Director: Christopher McQuarrie
Run Time: 2 hours 28
As soon as Cruise’s face is on that big screen and he turns and flashes that $20 million toothy smile, he’s hooked you. His charm and screen presence is undeniable and when it comes to the Mission: Impossible franchise, he is peak Tom Cruise.
Which is why after 22 years playing Ethan Hunt, this franchise is still so successful at thrilling audiences with its mad daredevil stunts, heart-thumping action sequences and its promise of a thoroughly entertaining time. A promise it fulfils and then some because Mission: Impossible — Fallout is the best action movie of 2018 so far. How do you argue with a movie that pummels you with insane helicopter chases, intense hand-to-hand combat, a riveting motorcycle chase across Paris and more Tom Cruise running than you’ve ever seen before? You can’t. You just can’t. It leaves Bond in its wake, and after the iffy second and third movies, this is a franchise that keeps getting better.
Set two years after the last instalment, Mission: Impossible — Rogue Nation, the dastardly Syndicate group has morphed into the Apostles after the capture of its leader Solomon Lane (Sean Harris). When Ethan (Cruise), Benji (Simon Pegg) and Luther (Ving Rhames) receive intel that fundamentalist members of the Apostles plan to detonate three nuclear bombs in crowded religious centres, the team tries to disrupt the sale of the plutonium cores.
The mission fails when Ethan chooses to save Luther’s life and the bombs are in the wind. After the latest cock-up, CIA director Erica Sloan (Angela Bassett) sends her agent August Walker (a moustachioed Henry Cavill) on the next mission with Ethan. Walker is a brute force kind of guy, preferring to punch, shoot and kill first, which makes him Ethan’s opposite and foil.
The mission puts them in the path of a duplicitous arms dealer named White Widow (Vanessa Kirby), who is to serve as an intermediary for the plutonium cores, which Ethan can only get his hands on if he agrees to free Lane.
He also faces off with Ilsa (Rebecca Ferguson), the MI5 agent who’s determined to kill Lane. Ferguson’s return is a first for the franchise, which usually leaves its female cast members behind, only carrying over the men from one film to the next. Ditto with director Christopher McQuarrie, who previously directed Rogue Nation, becoming the first MI repeat director.
Mission Impossible has never been super concerned about legacy until now and it’s refreshing to see it devote so much story time and character development to the consequences of Ethan’s decades gallivanting around the world playing hero, which tends to leave a lot of collateral damage.

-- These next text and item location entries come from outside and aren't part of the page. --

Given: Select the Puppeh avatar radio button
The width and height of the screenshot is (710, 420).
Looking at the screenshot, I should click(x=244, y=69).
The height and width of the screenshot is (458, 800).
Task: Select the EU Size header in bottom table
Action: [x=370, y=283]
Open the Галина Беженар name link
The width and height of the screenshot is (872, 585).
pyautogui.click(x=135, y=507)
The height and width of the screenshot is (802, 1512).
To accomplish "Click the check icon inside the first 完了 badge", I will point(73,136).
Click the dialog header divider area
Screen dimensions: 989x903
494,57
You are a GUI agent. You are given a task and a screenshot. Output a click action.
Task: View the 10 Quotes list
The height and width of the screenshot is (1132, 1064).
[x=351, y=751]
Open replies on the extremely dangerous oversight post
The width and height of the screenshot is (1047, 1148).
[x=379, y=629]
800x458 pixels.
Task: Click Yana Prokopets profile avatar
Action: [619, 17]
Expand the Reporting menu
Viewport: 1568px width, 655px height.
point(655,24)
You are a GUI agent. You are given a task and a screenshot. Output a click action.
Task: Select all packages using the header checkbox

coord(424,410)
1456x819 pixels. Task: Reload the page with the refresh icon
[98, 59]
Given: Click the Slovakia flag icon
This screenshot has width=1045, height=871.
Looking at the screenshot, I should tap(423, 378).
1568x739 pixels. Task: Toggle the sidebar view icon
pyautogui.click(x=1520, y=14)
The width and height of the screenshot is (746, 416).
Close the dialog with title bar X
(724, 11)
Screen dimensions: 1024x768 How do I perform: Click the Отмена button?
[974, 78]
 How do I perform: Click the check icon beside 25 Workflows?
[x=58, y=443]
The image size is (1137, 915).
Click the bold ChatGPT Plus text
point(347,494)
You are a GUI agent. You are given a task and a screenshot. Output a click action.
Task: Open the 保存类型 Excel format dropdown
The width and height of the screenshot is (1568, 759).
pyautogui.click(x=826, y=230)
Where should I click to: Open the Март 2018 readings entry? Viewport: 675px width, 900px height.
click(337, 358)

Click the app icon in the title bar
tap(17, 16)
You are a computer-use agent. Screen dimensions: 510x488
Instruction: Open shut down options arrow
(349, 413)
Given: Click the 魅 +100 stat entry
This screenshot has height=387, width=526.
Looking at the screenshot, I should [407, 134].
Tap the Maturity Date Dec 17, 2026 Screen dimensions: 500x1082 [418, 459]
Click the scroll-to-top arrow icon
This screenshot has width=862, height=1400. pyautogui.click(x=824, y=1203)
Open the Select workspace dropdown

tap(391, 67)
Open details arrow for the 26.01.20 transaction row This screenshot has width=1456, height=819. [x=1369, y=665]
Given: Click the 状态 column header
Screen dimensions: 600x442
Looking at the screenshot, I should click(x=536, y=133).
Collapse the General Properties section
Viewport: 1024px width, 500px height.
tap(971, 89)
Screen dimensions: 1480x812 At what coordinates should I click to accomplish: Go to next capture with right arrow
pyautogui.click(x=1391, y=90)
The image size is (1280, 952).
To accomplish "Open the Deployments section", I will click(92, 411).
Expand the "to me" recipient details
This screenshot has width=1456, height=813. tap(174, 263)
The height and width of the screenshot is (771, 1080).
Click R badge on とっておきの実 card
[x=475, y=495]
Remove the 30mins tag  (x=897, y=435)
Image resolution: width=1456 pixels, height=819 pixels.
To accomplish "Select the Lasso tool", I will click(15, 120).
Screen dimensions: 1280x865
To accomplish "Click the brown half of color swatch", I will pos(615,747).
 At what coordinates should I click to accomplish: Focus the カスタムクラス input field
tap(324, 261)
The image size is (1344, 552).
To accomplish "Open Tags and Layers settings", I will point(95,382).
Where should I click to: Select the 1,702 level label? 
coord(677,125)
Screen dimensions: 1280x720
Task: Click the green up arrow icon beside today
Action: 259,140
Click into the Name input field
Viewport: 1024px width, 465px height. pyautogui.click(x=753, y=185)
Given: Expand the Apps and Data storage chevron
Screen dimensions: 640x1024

The story progression, as you’d expect from a spy thriller, has many twists and turns, double-triple-quadruple crosses, some of which you see coming from way off and some you don’t, and some of which is really stretching the realm of reality. It’s not the strongest element of the movie but it’ll do — it’s best you don’t think about it too hard.
It’s not just that Ethan Hunt HALO jumps out of a plane 25,000 feet above the Earth’s surface in a vertigo-inducing sequence, it’s that Tom Cruise HALO jumps out of a plane 25,000 feet above the Earth’s surface and it’s Tom Cruise who broke his leg leaping across rooftops next to the Thames in London.
It creates a real sense of jeopardy for the audience. You’re constantly catching your breath. That’s the kind of exciting, adrenaline-pumping and visceral movie-going xperience Mission: Impossible is known for and delivers.
The only thing that lets the movie down (some story issues and one weirdly edited scene aside) is that it starts to drag in the last act. Coming in at almost two-and-a-half hours, Mission: Impossible — Fallout is definitely one action sequence too long, though I’d be pressed to nominate one to omit — a small quibble but one that prevents it from being a perfect action movie. So close.